The patient developed this irregular astigmatism after ICL implantation. One may speculate as to whether the irregular corneal astigmatism may have been induced by the corneal incision. The nasal area location of corneal steepening does not support the hypothesis of a surgically-induced alteration, nor does the presentation 20 months after ICL implantation. Had the surgical incision played a role in the nasal steepening, it would have become manifest soon after surgery. An alteration of epithelial mapping has been reported after cataract surgery with a slight increase in central epithelial thickness [11]. In this case, there was a paracentral hot spot on the epithelial map, not a central one. No report dealing with epithelial mapping alteration after ICL has been published.

We also speculated as to whether the focal hyperplasia was due to eye rubbing. The patient reported rubbing her eyes though very rarely. There are few publications regarding the effects of eye rubbing on the corneal epithelium [12,13,14]. No significant differences in epithelial thickness were found after eye rubbing in one paper [12], while epithelial thinning changes were described in two other studies [13, 14]. None of these epithelial thinning map patterns are consistent with the localized epithelial thickening we observed in our patient and, in addition, the hot spot of epithelial hyperplasia persisted without changes after six months without eye rubbing.

Due to the epithelial origin of the irregular astigmatism, we decided to proceed with solely epithelial removal first. We performed intraoperative topography with the aim of confirming the epithelial origin of the irregular astigmatism. Topography immediately after removing the epithelium showed a perfect bow tie pattern, further supporting the epithelial origin of the hot spot observed in topography.
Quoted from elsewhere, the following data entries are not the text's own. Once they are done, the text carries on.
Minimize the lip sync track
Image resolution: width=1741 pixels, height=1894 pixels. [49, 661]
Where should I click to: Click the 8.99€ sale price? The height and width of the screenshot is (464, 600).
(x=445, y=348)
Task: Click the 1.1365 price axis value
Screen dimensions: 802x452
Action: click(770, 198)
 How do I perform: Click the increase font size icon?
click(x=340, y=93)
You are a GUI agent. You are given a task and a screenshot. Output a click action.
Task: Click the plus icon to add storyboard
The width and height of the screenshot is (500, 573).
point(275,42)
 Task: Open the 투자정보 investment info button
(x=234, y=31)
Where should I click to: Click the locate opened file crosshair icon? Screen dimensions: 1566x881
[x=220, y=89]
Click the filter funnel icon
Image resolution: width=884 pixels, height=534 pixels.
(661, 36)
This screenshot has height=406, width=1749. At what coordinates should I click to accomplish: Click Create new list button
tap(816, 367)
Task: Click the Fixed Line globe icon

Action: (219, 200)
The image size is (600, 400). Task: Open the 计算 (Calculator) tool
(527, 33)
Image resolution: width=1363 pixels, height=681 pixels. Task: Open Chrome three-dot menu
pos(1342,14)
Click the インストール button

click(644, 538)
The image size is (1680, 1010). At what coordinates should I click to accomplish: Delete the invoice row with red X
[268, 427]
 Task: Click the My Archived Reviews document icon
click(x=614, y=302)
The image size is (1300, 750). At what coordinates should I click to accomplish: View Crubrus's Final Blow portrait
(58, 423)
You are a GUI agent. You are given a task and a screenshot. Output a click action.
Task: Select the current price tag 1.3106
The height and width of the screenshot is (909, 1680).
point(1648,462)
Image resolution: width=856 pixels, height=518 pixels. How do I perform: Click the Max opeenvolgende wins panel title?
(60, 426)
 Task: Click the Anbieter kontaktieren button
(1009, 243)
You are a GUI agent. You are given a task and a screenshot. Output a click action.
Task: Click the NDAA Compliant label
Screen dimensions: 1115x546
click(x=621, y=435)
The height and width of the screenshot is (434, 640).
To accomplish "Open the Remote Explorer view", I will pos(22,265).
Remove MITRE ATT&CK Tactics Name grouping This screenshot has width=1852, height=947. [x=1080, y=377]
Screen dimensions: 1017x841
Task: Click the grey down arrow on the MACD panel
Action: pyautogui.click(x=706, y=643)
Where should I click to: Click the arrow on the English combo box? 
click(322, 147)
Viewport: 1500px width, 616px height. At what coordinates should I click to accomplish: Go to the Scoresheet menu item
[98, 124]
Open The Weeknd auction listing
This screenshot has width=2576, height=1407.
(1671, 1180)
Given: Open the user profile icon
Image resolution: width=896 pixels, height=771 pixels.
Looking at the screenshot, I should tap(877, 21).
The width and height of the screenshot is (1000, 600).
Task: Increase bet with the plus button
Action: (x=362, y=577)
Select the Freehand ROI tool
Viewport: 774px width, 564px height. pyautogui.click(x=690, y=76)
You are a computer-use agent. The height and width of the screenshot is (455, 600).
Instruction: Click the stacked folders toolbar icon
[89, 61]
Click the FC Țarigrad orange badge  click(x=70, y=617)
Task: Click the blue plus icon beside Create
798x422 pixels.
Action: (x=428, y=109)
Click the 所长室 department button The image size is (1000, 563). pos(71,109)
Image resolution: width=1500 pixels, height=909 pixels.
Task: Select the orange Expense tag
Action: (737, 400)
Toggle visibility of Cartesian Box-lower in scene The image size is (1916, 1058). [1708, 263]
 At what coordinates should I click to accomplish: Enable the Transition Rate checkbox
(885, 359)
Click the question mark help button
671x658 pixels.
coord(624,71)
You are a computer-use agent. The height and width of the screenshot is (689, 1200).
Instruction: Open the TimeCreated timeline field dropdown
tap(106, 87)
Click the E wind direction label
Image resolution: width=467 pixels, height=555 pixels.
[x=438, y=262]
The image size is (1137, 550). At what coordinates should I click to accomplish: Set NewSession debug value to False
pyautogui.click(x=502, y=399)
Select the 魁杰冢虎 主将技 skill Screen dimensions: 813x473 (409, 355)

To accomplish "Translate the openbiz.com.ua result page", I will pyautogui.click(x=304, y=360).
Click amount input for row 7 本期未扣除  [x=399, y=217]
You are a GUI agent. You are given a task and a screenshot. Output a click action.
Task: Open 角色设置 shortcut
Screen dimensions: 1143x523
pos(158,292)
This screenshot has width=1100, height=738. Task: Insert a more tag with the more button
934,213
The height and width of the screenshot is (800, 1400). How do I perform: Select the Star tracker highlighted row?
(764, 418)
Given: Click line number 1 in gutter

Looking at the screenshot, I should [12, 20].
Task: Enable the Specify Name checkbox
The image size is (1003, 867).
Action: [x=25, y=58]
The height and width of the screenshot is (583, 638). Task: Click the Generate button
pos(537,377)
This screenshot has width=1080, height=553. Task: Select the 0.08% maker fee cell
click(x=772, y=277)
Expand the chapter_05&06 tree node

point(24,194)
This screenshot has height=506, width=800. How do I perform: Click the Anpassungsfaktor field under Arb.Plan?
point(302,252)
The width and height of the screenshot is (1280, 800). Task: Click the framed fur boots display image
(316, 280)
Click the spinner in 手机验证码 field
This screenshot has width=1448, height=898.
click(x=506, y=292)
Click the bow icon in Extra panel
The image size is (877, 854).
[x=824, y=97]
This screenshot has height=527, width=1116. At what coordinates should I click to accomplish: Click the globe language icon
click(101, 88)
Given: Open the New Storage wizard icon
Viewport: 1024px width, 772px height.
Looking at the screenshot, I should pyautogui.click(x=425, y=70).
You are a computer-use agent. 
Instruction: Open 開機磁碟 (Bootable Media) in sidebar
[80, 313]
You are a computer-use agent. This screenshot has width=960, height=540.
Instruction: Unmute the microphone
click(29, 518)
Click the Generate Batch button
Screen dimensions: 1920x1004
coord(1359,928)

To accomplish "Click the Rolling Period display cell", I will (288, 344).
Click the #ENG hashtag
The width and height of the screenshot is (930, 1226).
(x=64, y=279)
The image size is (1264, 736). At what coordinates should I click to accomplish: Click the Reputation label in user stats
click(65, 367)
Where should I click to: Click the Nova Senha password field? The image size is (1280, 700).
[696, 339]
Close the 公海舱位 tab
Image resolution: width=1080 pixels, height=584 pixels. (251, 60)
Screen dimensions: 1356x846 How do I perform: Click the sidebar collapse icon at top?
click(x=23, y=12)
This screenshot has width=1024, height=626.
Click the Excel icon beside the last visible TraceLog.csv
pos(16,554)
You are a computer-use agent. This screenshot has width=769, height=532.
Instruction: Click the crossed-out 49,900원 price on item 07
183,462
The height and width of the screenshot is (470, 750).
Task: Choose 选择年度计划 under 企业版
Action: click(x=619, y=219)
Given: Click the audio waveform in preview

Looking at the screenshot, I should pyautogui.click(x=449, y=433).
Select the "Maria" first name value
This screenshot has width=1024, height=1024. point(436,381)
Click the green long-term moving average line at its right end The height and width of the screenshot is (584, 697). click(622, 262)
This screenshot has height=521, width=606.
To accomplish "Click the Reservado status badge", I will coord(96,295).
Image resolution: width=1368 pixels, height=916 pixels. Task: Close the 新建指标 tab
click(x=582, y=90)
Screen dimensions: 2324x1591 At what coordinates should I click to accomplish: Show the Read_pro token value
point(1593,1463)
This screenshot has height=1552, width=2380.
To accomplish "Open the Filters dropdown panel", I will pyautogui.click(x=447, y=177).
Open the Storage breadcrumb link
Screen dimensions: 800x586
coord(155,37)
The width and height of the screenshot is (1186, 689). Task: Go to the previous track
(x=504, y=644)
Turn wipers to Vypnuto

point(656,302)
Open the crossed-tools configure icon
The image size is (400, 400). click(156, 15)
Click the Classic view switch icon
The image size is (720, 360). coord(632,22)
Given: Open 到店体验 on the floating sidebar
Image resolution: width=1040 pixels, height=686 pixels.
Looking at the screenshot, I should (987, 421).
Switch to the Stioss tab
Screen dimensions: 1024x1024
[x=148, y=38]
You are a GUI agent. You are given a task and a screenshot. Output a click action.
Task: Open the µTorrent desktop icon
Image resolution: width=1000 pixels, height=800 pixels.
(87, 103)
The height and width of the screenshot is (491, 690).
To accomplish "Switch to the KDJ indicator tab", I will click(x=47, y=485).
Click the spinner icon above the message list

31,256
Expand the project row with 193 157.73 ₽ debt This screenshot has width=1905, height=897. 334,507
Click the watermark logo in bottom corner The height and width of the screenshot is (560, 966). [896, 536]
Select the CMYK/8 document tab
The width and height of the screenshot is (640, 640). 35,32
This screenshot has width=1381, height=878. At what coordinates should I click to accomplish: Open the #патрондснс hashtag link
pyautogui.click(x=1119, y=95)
A recently-published paper illustrated a similar scenario, though in that case, the patient had a history of contact lens intolerance and the cause of the irregularity was related to corneal warpage according to some, but not all of the panelists [6]. There were no other corneal alterations that could have been the cause of the irregularity and corneal ectasia had been excluded since the pachymetry map was normal, different keratoconus algorithms ruled out keratoconus and, in addition, as in our case, and unlike in keratoconus, the area of epithelial hyperplasia coincided with the area of corneal steepening. Unlike our case, this paper did not provide intraoperative topography but the management of the case was the same, with epithelial removal only, which successfully reverted the condition. It is our opinion, and that of other authors, that epithelial removal only can be used to treat epithelial hyperplasia in the absence of underlying stromal irregularity [1, 6]. Although some of the panelists in the previous paper [6] suggested and agreed with this approach, and Hwang [1] proposed the same procedure for the treatment of epithelial hyperplasia in the absence of any underlying stromal irregularity, we are not aware of any published series of cases evaluating the results of this procedure to treat similar cases. Our case does provide further supports for this approach.

The main limitation of this report is that the information provided here was obtained from an isolated case. In addition, a longer follow-up would be required to evaluate whether the epithelial alteration could relapse.

In conclusion, focal epithelial hyperplasia may induce irregular astigmatism. Epithelial mapping is a very useful technology to assess cases with irregular topography. De-epithelization as an isolated procedure may be useful for the successful management of these cases. Further research is required to fully understand the mechanism that triggers the development of a focal area of epithelial hyperplasia in an otherwise normal eye.